TASK
Copy the records exactly, starting at the line that contains "Given: Click the" and continuing through the end of the records. Leave out the pictures.

>> START RECORDS PROVIDED

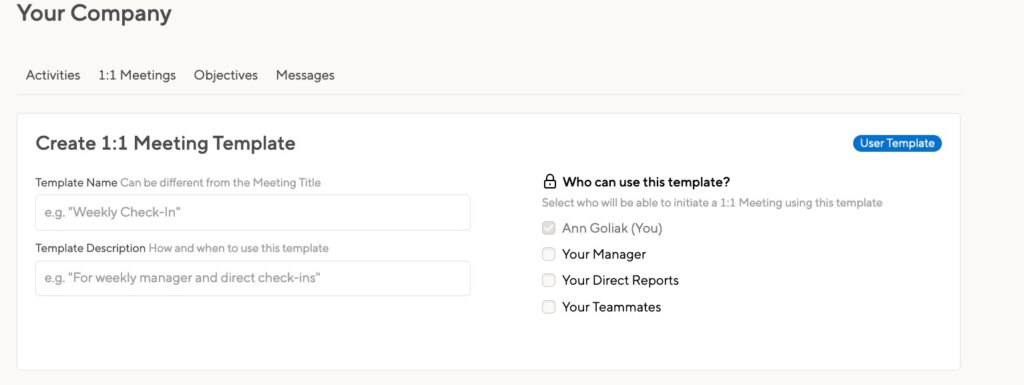Go to the Objectives tab
This screenshot has height=385, width=1024.
[x=226, y=75]
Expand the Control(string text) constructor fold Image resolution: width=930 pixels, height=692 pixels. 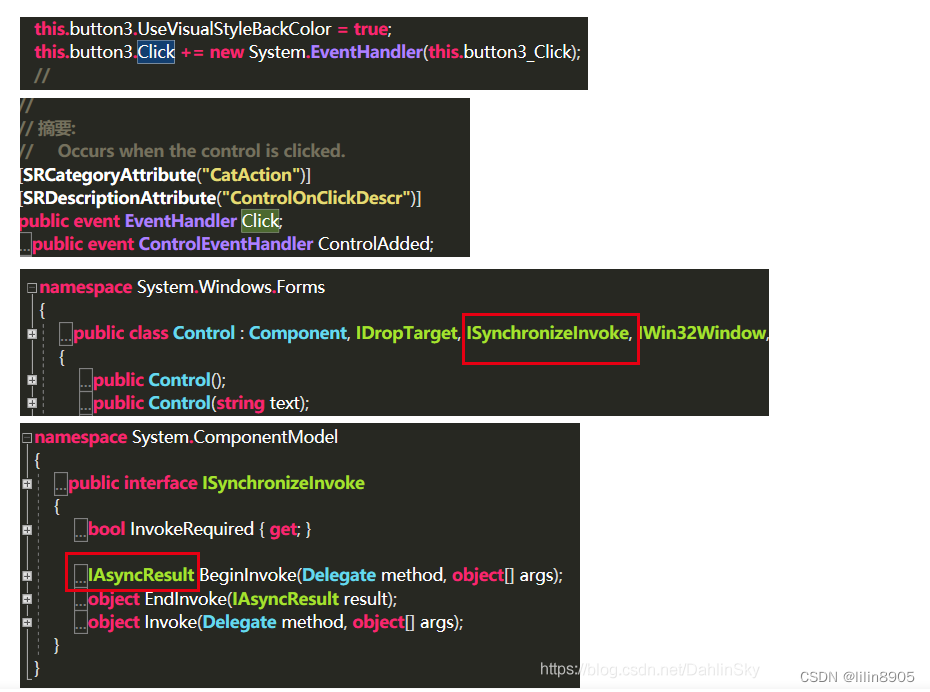pyautogui.click(x=31, y=402)
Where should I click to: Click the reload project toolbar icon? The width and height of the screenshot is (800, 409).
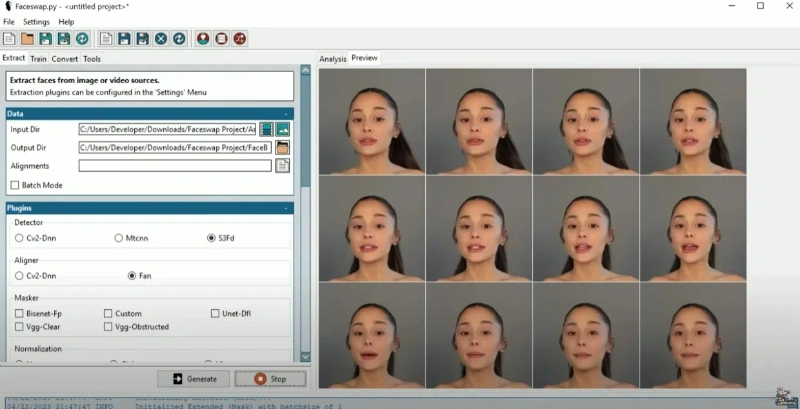(x=82, y=39)
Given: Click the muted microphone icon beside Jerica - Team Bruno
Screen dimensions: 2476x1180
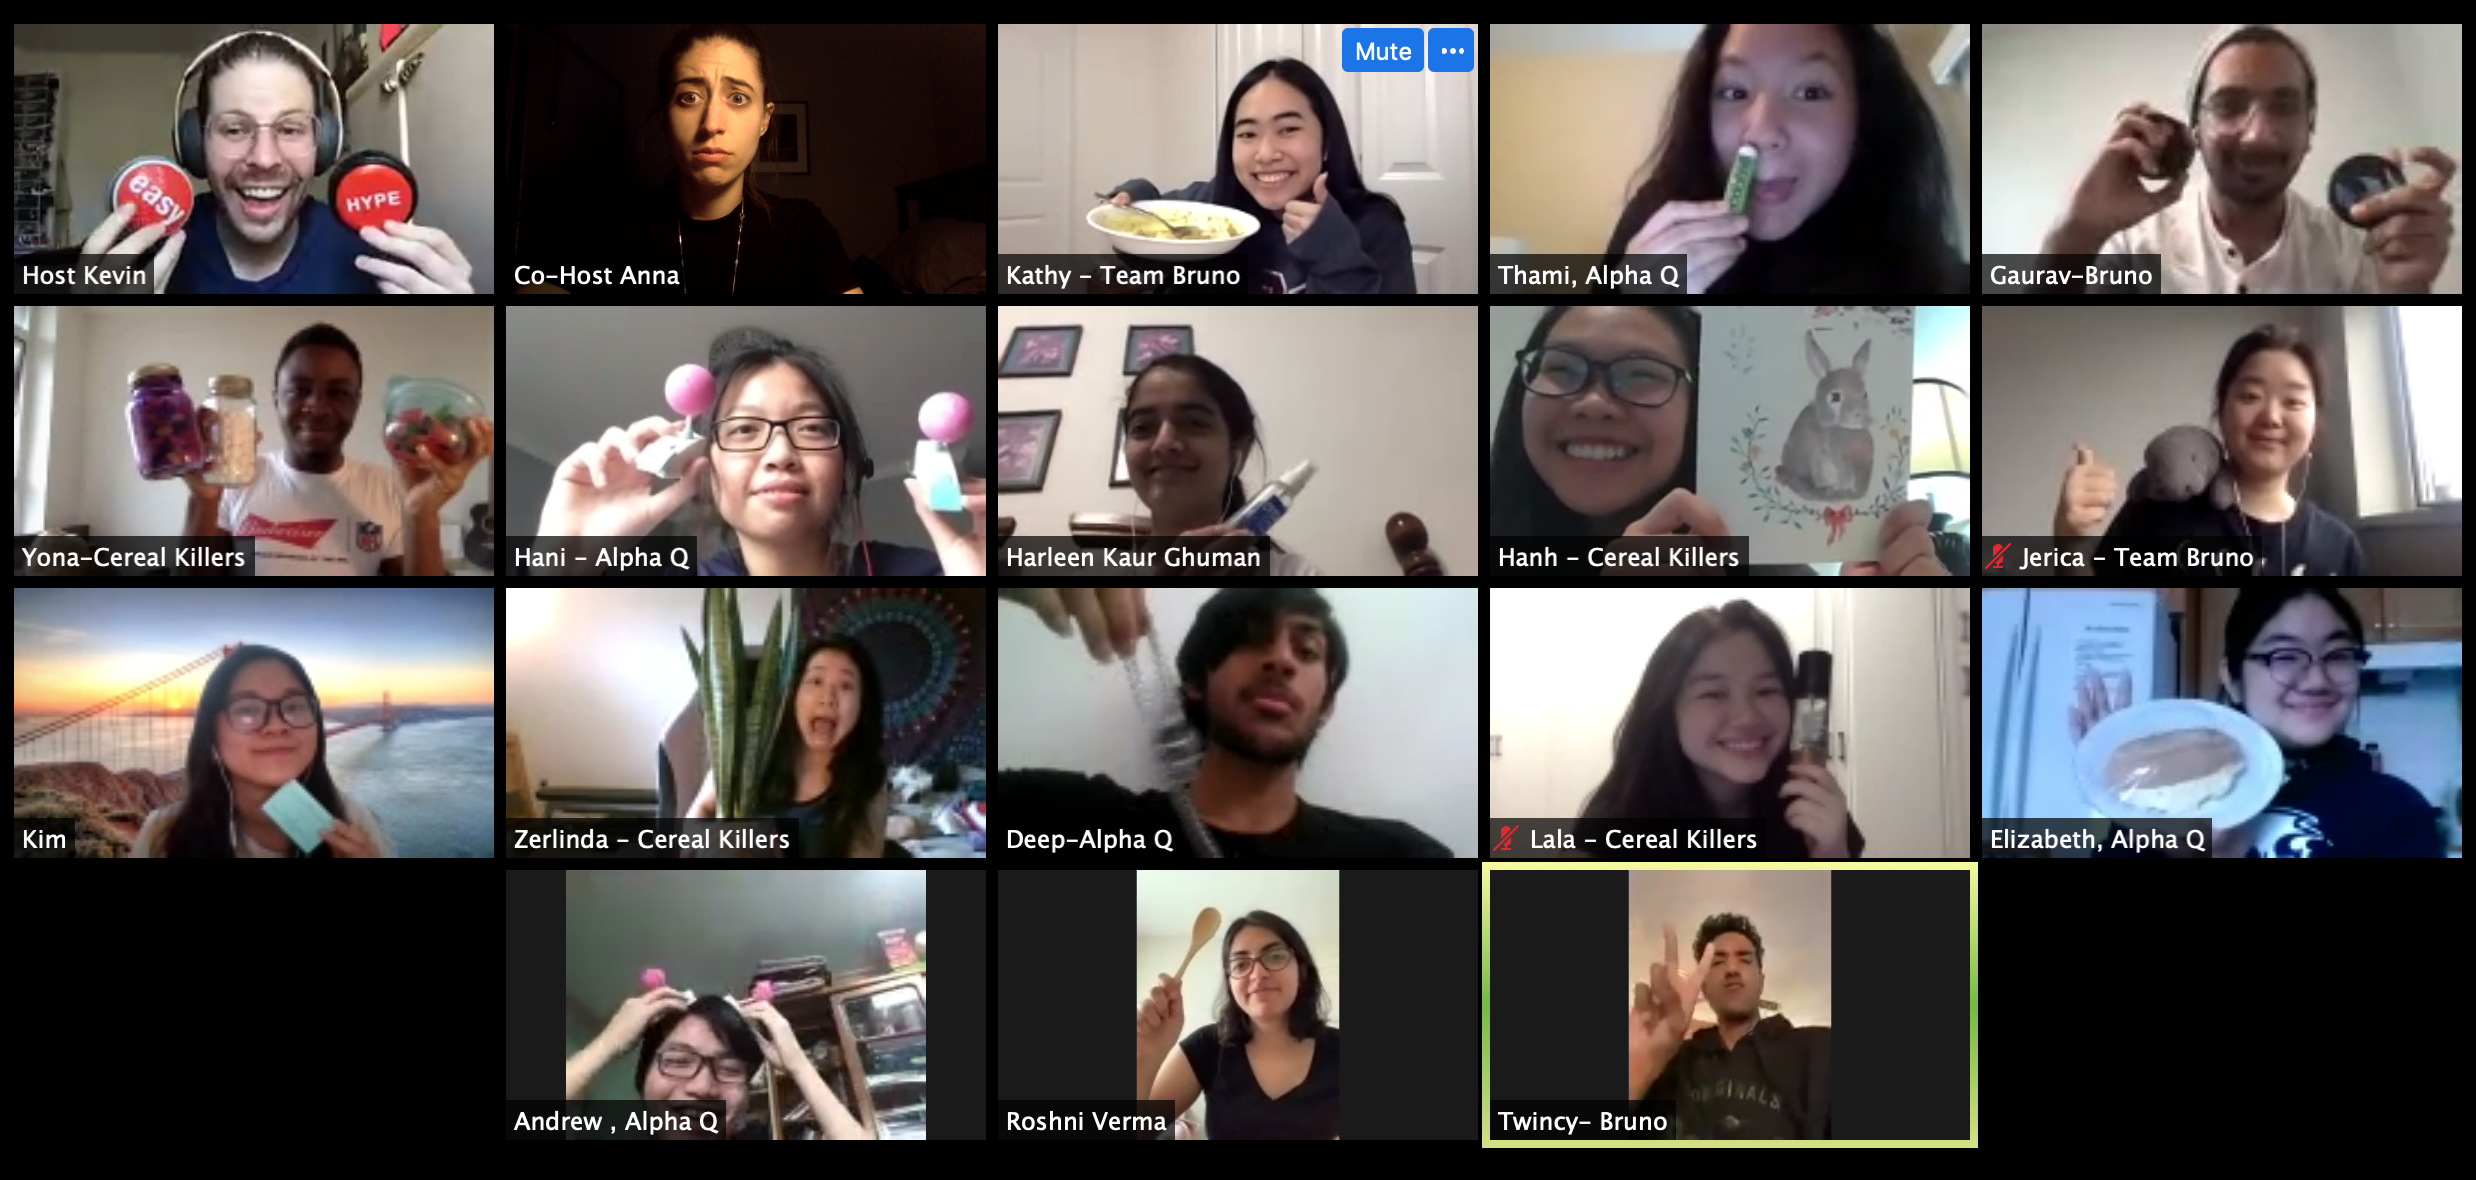Looking at the screenshot, I should click(1999, 557).
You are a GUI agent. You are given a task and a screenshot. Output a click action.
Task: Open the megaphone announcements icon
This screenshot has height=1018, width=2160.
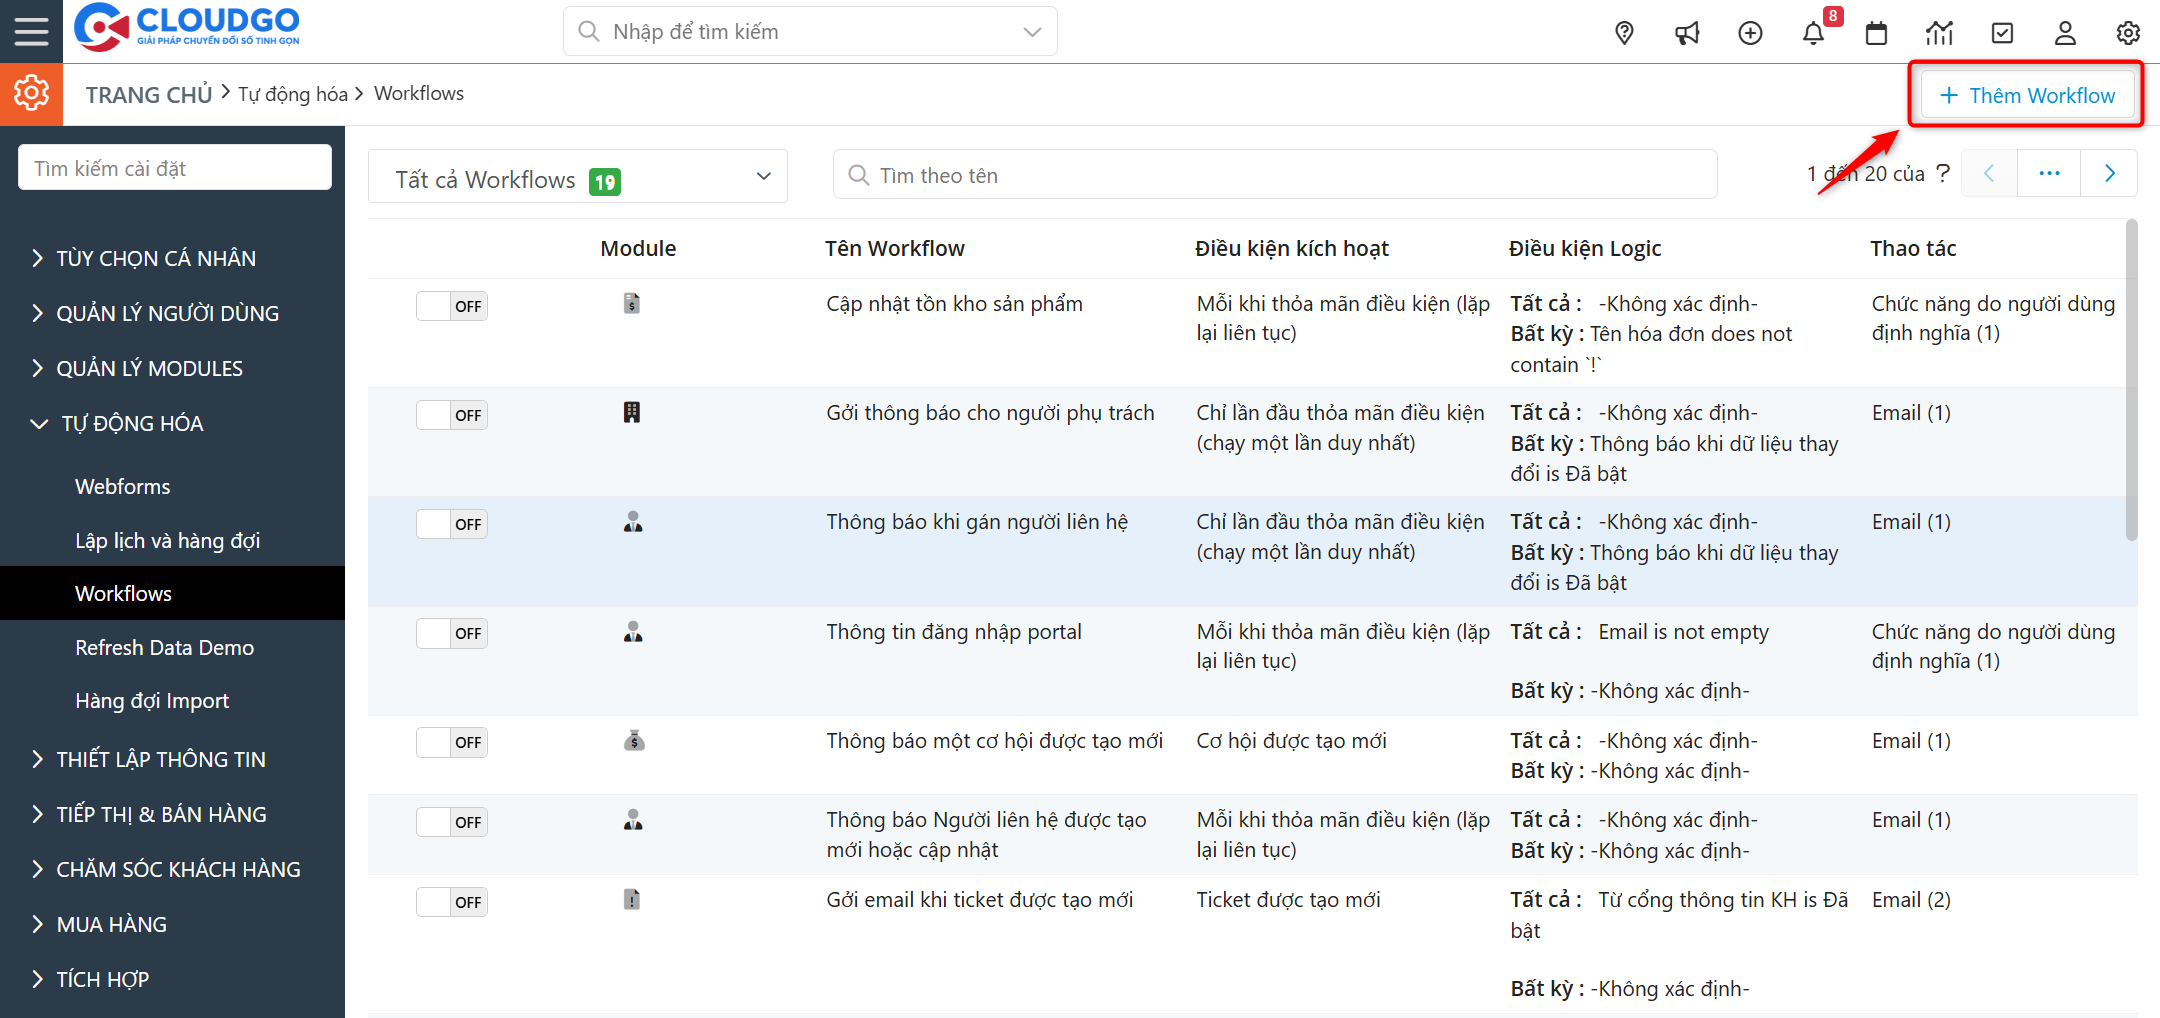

>> END RECORDS PROVIDED

WRITTEN ANSWER
Given: Click the muted microphone icon beside Jerica - Team Bruno
Screen dimensions: 2476x1180
Looking at the screenshot, I should click(1999, 557).
You are a GUI agent. You are given a task and a screenshot. Output a click action.
Task: Open the megaphone announcements icon
This screenshot has height=1018, width=2160.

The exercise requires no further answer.